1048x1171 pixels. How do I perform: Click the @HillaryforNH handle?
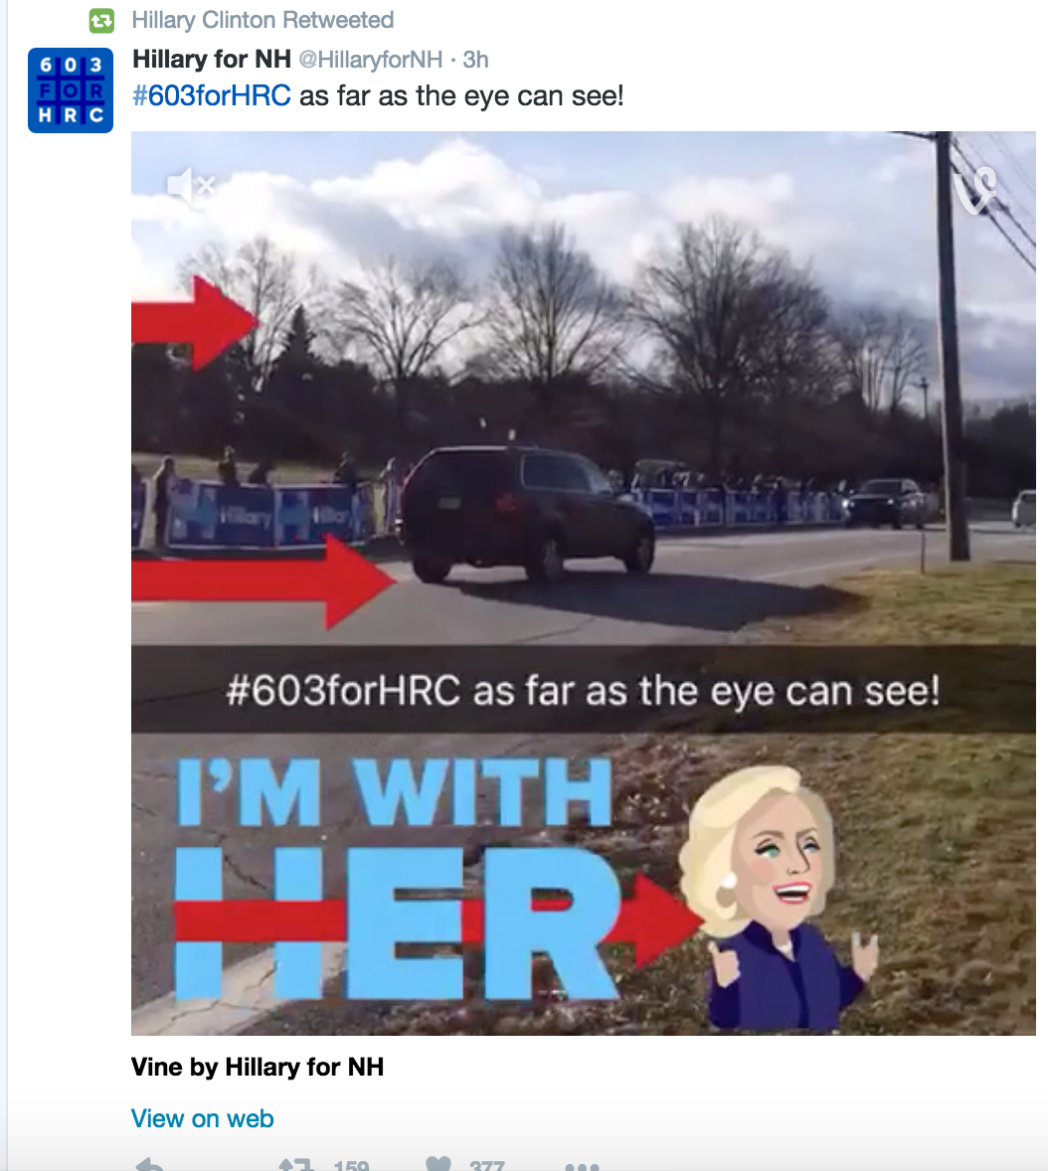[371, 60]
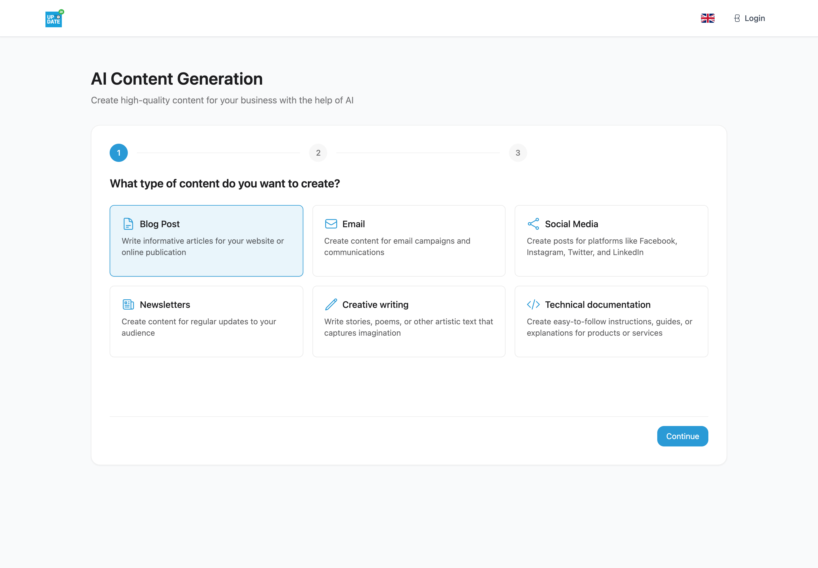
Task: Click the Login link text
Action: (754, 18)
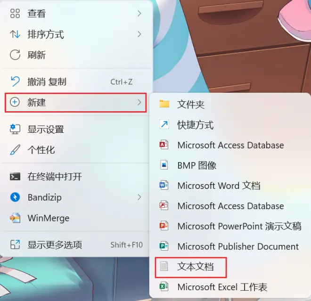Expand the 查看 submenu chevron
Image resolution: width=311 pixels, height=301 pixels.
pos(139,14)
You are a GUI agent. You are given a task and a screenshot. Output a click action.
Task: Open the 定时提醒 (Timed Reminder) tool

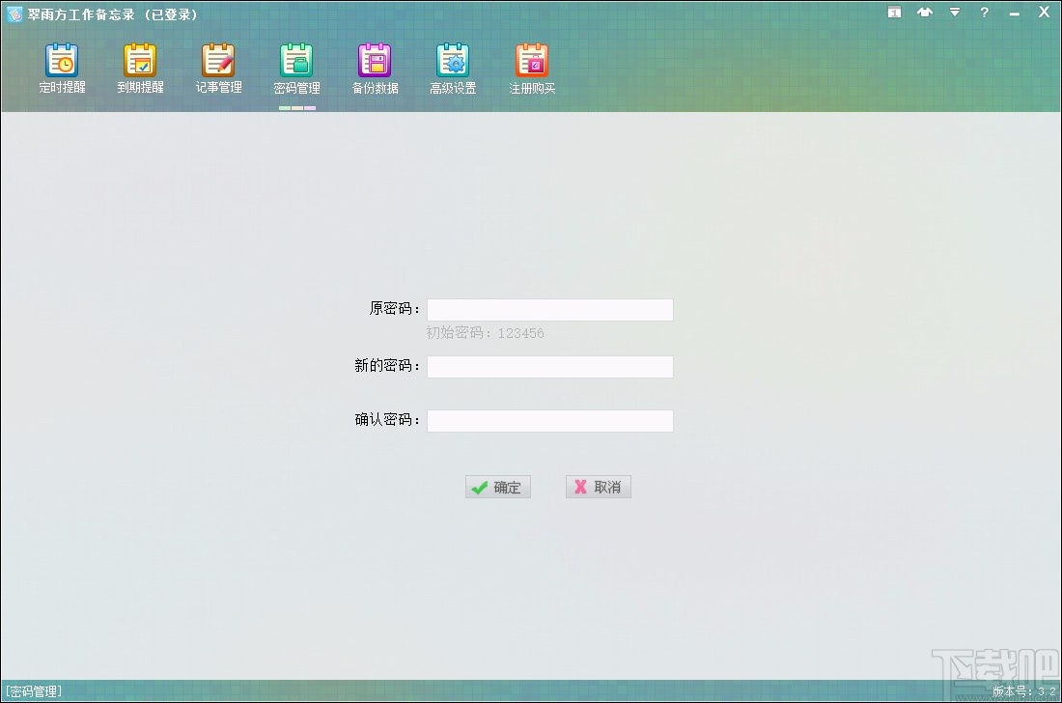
====
• What the task requires
Every line of the listing above is to be set down verbatim, without the pictures.

• Answer to this problem
1048x1171 pixels. How do I perform: Click the @HillaryforNH handle?
[371, 60]
Task: Click the Login link text
Action: (754, 18)
Expand the 查看 submenu chevron
Image resolution: width=311 pixels, height=301 pixels.
pos(139,14)
You are a GUI agent. You are given a task and a screenshot. Output a click action.
Task: Open the 定时提醒 (Timed Reminder) tool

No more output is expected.